----- Data excerpts -----

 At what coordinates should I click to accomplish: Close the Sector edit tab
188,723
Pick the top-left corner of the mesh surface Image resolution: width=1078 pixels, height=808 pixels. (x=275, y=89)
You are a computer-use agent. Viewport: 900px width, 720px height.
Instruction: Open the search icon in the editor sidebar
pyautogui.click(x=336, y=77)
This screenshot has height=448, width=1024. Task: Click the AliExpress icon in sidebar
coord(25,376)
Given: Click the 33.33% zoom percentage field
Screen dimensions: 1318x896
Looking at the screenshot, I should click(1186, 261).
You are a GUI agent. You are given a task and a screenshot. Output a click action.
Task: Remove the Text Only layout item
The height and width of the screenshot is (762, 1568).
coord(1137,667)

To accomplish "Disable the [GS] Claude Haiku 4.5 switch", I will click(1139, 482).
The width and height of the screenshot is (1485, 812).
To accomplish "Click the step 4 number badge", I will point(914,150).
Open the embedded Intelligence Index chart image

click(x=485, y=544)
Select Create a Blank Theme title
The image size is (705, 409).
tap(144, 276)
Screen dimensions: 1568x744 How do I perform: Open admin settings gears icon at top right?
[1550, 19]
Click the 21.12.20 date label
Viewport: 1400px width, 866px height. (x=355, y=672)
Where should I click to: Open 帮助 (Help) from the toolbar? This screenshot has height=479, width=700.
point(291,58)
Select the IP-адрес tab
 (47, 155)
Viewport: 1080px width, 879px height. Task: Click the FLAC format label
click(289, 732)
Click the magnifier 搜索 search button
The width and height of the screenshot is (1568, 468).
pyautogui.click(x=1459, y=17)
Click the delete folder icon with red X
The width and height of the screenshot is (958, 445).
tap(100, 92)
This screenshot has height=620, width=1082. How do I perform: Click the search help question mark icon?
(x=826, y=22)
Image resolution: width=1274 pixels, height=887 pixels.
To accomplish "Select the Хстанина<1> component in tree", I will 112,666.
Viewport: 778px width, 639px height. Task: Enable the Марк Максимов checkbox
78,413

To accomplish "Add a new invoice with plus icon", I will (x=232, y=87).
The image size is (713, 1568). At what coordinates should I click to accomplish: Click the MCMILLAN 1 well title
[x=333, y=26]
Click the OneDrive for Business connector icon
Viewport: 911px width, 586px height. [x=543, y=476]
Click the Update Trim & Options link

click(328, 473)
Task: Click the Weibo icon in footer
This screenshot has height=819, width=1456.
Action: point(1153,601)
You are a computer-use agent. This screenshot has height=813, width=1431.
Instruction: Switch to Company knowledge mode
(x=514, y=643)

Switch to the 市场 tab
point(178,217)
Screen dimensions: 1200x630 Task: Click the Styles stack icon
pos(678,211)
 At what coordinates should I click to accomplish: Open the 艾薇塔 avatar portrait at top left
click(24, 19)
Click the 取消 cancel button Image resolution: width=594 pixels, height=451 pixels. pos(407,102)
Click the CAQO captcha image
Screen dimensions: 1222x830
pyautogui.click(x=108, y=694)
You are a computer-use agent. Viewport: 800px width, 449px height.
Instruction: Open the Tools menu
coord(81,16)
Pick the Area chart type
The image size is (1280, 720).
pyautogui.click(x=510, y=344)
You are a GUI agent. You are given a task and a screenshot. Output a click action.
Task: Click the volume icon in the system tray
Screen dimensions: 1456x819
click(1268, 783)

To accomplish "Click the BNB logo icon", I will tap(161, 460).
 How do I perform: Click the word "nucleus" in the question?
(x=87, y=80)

-----

Task brief:
Rewrite the listing above, requests included, starting at the line that contains "How do I perform: Click the word" and ending at the end of the listing, and add -19 to every coordinate in the answers.

Response to the task:
 How do I perform: Click the word "nucleus" in the question?
(x=68, y=61)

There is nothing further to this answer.